Stratford first learned about human trafficking at a fundraiser in Glenwood Springs in 2016, but it wasn’t until she ran into a woman with Love Justice at a happy hour this summer that she decided to make it her mission. It was the data-driven methodology that spoke to Stratford and convinced her to join the organization.

If you go

What: Fight Against Human Trafficking featuring Sabrina Stratford and the Freedom58Project

When: 6:30 p.m. Thursday, Oct. 21

Where: Colorado Mountain College Breckenridge, 107 Denison Placer Road

Cost: Free

She said her experience in international travel to places such as Hong Kong and Singapore as well as building relationships prepared her for the job.

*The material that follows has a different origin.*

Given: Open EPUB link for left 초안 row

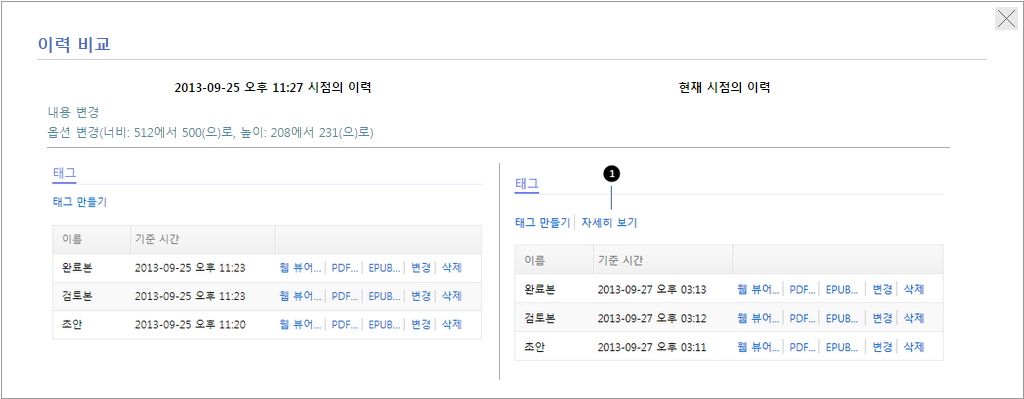Looking at the screenshot, I should [384, 324].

“I’ve always traveled alone, and as a woman, that can be dicey at times,” Stratford said. “But I think traveling the world taught me how to use my discernment, how to check in with people and remain safe and even how to handle confrontation.”

Part of Stratford’s role has her building relationships with the Indigenous people, state and local law enforcement, mentor programs and more. Yet the actual interception of trafficking occurs at the Anchorage airport.

Stratford said teams of two work in shifts at the arrivals area and look for red flags, such as inappropriate dress, luggage and mannerisms.

“If you raise a certain number of red flags, we step in, and we just have a conversation,” Stratford said.

From there, they separate the trafficker and the victim, ask a series of questions and compare notes to see if the stories line up. An investigator is then called, and its up to the police to make an arrest.

However, because it’s a pilot program, Stratford has to raise all of the necessary funds herself. She already has 16 volunteers trained, but she needs $45,000 — the budget for the initial year — before she can join them in person Dec. 1.

Donations to Hilborn’s or Stratford’s causes can be made at GlobalOrphanPrevention.org/donate and LoveJustice.ngo/our-team/sabrina.

Sabrina Stratford, project manager with Love Justice International, poses for a portrait at her home in Silverthorne on Tuesday, Sept. 28. Stratford recently joined the nonprofit and will be moving to Alaska in an effort to fight human trafficking.